A divided Court of Appeals has reversed a trial court's ruling that would have terminated the parental rights of a father who had limited intellectual abilities, commenting that child rearing rights are fundamental constitutional rights that "can only be completely terminated upon the clearest and most convincing evidence that the parent, however poor, uneducated, or disabled, cannot and will not, even with proper assistance, be able to sufficiently parent his children in the reasonable future."

In 1995, a father took his child to the Carroll County Department of Social Services (CCDSS) and asked for assistance in caring for the child. The CCDSS took custody of the child and never returned the child to the parent. When a second son was born, the CCDSS also took that child into its custody.

The CCDSS was of the view that the father had "a reduced mental capacity that renders him incapable of parenting the children on his own." In 1997, the CCDSS filed a petition for guardianship and termination of the father's parental rights.
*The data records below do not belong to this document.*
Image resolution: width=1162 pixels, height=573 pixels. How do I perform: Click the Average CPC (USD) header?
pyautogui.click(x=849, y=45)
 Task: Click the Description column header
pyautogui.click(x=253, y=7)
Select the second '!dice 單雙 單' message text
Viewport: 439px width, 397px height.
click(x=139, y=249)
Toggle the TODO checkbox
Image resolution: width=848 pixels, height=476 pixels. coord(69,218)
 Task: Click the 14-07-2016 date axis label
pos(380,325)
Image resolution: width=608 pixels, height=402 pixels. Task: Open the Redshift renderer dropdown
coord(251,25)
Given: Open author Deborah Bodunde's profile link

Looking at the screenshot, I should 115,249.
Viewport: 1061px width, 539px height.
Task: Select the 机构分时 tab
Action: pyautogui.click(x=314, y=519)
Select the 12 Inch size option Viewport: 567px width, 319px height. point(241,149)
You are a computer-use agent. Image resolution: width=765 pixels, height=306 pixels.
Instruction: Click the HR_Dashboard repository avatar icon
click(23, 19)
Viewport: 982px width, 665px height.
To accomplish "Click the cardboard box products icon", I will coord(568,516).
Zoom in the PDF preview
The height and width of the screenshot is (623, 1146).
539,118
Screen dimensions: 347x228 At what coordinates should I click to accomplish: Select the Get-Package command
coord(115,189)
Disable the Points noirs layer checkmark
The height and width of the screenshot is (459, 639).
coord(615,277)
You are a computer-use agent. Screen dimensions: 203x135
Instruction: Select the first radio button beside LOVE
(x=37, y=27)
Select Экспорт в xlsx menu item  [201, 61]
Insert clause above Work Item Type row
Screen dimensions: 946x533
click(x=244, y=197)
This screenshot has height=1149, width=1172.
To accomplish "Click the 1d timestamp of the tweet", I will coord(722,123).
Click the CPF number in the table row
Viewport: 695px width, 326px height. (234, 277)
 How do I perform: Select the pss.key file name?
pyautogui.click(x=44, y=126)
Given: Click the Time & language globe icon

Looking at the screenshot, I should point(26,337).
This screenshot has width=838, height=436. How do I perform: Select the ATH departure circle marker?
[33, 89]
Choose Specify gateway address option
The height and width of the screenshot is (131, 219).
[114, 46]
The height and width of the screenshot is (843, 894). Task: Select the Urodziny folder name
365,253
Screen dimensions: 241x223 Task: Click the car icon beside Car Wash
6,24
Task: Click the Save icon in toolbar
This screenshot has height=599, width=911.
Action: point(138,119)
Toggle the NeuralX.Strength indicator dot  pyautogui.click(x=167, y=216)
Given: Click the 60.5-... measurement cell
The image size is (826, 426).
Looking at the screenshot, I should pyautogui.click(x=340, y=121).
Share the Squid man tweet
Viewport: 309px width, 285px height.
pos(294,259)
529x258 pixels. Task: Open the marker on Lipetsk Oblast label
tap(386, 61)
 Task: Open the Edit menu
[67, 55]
The father contested the termination of his parental rights, pointing out that he had completed his high school education, obtained a driver's license, secured employment, and maintained his own residence. He had enrolled in remedial reading classes, and had attended parenting classes two times per week for over three years.

The CCDSS presented expert testimony from a psychiatrist who "reported that [the father] suffered from a serious intellectual impairment and categorized [the father] as disabled and unfit to parent." The trial judge agreed with the CCDSS, and the ruling was affirmed by the Court of Special Appeals.

A 4-3 majority of the Court of Appeals reversed the ruling. After reviewing the Maryland statute regarding termination of parental rights, found in Maryland Code, Family Law Article, § 5-313, the Court of Appeals emphasized: "[T]here is, as we have said, a strong presumption that the child's best interests are served by maintaining parental rights. It is only when clear and convincing evidence exists that the child's best interests are served by termination, may a parent's constitutional right to parent his child be permanently foreclosed."

After reviewing the evidence, the Court of Appeals concluded: "There was a failure to rebut by a clear and convincing standard the strong presumption that a child's 'best interest' is served by retaining legal relationships with his or her natural parents. The trial court erred in finding otherwise and abused its discretion in terminating [the father's] parental rights."

Dissenting judges on the Court of Appeals accused the majority of having "thrown appellate restraint to the wind," and "engag[ing] in appellate fact-finding in an effort to justify its desired result."

In Re Adoption/Guardianship Nos. J9610436 and J9711031, No. 58, September Term, 2001, in the Court of Appeals of Maryland, filed April 16, 2002.